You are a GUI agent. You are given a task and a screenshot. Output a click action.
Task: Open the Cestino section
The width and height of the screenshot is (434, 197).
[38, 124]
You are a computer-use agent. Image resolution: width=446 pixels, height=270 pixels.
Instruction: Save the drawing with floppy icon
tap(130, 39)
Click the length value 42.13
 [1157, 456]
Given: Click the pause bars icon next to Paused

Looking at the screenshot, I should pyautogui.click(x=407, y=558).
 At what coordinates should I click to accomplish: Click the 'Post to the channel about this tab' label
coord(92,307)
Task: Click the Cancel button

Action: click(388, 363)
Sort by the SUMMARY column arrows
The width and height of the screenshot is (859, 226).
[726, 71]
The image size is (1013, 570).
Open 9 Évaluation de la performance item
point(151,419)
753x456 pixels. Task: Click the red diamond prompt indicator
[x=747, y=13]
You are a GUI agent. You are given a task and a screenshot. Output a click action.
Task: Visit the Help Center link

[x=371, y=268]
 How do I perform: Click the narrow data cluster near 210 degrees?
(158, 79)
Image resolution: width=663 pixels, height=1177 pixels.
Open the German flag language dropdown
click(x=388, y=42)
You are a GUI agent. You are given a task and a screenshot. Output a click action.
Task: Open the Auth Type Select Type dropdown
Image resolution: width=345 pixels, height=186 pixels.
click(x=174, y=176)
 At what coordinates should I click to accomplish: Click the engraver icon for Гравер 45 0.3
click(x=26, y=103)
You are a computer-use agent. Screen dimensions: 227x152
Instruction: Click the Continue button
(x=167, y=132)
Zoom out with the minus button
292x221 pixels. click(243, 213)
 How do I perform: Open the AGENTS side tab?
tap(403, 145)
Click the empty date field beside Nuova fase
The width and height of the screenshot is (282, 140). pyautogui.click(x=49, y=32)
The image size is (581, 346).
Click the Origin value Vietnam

- _INSTRUCTIONS TO FOLLOW_
Every line above should be written out again, unchanged.

- _SOLUTION TO THIS PROBLEM_
You are a GUI agent. You are given a task and a screenshot. Output a click action.
Task: Open the Cestino section
The width and height of the screenshot is (434, 197).
[38, 124]
You are a computer-use agent. Image resolution: width=446 pixels, height=270 pixels.
Instruction: Save the drawing with floppy icon
tap(130, 39)
Click the length value 42.13
 [1157, 456]
Given: Click the pause bars icon next to Paused

Looking at the screenshot, I should pyautogui.click(x=407, y=558).
 At what coordinates should I click to accomplish: Click the 'Post to the channel about this tab' label
coord(92,307)
Task: Click the Cancel button

Action: click(388, 363)
Sort by the SUMMARY column arrows
The width and height of the screenshot is (859, 226).
[726, 71]
The image size is (1013, 570).
Open 9 Évaluation de la performance item
point(151,419)
753x456 pixels. Task: Click the red diamond prompt indicator
[x=747, y=13]
You are a GUI agent. You are given a task and a screenshot. Output a click action.
Task: Visit the Help Center link

[x=371, y=268]
 How do I perform: Click the narrow data cluster near 210 degrees?
(158, 79)
Image resolution: width=663 pixels, height=1177 pixels.
Open the German flag language dropdown
click(x=388, y=42)
You are a GUI agent. You are given a task and a screenshot. Output a click action.
Task: Open the Auth Type Select Type dropdown
Image resolution: width=345 pixels, height=186 pixels.
click(x=174, y=176)
 At what coordinates should I click to accomplish: Click the engraver icon for Гравер 45 0.3
click(x=26, y=103)
You are a computer-use agent. Screen dimensions: 227x152
Instruction: Click the Continue button
(x=167, y=132)
Zoom out with the minus button
292x221 pixels. click(243, 213)
 How do I perform: Open the AGENTS side tab?
tap(403, 145)
Click the empty date field beside Nuova fase
The width and height of the screenshot is (282, 140). pyautogui.click(x=49, y=32)
The image size is (581, 346).
Click the Origin value Vietnam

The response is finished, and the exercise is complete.